However, Adaptive Components can be used to do amazing work, so I need to redress the balance of the previous negative post with this list of positive reasons for their use.
Adaptive components started out life as a special tool for filling in edge pieces on mass surface patterns. From there they have developed into a totally different beast.
- Multiple placement points can be used to control orientation in 3 dimensions (unlike line-based families that can only rotate in 2 dimensions).
|3 point adaptive tubes|
- Multiple placement points can be used to control the scale of many and varied parts of the family - just by the spacing of the adaptive placement points
|3 point adaptive tube placed at varied angles and lengths|
- Adaptive points can snap to elements in 3d space, and remain linked to the vertices of those elements - which become hosts - perfect for tensile structures (just remember never to delete the hosts):
|4 point adaptive component tensile canopy|
- Points! These are wonderfully powerful elements in the mass/adaptive family environment - I miss them back in the traditional family editor. They can be used to host and control other elements, once you understand them.
- In v2014, three points can host an arc by start, end,radius - this cuts out lots of trigonometry and formulas
- Points can also be hosted on lines, arcs, etc - they then take on different, very useful properties
|Points hosted on lines and intersections|
- Points can be used to control rotation within families. Wow, no more reference lines and dodgy angle parameters! thanks to Alfredo Medina
- Divide Line & Surface commands are available in the mass/adaptive family environment - they cut out a lot of the work we previously had to do with formulas.

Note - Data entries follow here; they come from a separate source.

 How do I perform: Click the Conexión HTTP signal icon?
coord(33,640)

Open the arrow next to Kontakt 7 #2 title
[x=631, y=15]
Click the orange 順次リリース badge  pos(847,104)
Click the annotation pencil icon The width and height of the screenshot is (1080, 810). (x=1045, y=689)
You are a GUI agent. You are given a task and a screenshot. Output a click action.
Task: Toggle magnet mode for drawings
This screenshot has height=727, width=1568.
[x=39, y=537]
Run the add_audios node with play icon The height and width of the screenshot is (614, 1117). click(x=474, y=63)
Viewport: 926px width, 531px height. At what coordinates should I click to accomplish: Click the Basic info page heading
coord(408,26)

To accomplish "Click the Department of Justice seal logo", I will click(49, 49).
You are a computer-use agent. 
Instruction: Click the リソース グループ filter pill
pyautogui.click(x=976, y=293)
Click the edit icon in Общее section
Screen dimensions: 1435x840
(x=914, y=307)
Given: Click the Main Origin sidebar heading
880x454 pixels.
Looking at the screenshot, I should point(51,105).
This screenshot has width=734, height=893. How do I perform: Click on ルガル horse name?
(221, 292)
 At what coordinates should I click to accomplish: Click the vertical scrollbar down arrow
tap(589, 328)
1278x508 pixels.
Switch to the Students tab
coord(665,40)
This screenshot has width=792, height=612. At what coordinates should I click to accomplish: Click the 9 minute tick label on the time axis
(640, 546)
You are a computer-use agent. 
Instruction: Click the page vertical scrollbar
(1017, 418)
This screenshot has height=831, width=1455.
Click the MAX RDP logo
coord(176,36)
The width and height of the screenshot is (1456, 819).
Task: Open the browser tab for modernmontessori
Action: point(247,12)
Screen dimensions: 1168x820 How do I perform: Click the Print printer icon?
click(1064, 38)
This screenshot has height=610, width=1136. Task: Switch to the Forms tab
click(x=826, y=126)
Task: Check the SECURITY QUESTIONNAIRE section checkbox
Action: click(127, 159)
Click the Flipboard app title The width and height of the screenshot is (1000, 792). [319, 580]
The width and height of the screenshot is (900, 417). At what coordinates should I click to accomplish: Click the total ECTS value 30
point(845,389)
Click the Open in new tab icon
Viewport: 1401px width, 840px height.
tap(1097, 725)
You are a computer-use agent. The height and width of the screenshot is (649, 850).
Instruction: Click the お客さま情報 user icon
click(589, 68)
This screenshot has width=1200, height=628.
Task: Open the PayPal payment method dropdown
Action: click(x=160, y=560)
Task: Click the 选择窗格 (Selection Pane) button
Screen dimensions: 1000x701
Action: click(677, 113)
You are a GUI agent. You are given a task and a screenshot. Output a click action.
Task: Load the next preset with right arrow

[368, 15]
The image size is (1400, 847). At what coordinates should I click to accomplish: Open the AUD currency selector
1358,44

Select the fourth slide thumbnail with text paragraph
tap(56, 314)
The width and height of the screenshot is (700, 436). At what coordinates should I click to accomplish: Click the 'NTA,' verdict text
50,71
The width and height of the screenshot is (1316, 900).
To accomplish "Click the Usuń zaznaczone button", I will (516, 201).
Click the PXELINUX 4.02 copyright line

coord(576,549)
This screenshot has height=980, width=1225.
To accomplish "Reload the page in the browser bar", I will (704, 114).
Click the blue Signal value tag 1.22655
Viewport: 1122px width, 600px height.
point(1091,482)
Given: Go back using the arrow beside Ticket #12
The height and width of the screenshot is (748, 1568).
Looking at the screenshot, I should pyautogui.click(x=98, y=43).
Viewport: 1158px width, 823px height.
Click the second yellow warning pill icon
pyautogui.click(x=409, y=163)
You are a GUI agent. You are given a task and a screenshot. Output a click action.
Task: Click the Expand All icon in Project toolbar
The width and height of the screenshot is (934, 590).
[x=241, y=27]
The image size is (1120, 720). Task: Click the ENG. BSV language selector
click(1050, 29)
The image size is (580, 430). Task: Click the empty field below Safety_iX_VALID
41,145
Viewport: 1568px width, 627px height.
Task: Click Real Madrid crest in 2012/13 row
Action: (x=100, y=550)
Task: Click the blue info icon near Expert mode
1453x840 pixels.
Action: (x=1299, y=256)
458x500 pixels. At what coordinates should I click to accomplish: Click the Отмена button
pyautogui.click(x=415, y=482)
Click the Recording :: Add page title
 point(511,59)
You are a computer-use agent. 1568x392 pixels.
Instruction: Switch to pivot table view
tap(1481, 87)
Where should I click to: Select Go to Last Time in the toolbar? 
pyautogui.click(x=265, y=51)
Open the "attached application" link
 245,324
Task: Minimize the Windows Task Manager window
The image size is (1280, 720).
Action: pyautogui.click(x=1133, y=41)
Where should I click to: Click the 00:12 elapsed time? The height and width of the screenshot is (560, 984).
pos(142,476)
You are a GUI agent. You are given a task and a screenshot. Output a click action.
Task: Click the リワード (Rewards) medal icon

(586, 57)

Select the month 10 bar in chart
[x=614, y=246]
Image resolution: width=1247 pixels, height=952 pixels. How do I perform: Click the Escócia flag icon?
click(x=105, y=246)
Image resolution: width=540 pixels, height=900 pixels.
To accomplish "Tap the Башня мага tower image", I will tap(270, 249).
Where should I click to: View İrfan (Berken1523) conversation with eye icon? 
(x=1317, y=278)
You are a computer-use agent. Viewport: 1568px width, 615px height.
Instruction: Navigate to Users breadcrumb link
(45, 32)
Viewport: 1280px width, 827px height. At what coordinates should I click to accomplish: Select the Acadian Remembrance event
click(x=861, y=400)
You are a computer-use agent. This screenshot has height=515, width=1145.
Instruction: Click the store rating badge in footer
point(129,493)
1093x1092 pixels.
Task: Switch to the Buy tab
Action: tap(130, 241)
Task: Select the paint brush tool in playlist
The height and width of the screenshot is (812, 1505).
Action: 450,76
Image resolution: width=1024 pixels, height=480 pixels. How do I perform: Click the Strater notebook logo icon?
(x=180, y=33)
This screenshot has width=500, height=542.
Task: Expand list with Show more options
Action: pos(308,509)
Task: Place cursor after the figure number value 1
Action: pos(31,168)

- Repeaters - the adaptive version of the Array command, but oh so much more powerful than traditional arrays.
|Calatrava - Station roof support using nested repeaters, hosted on divided paths on geometry hosted on points!|
Now, if only we could use all this stuff in the traditional Revit family editor . . . . . or else have all the traditional functionality in adaptive components . . . . then Revit would really rock!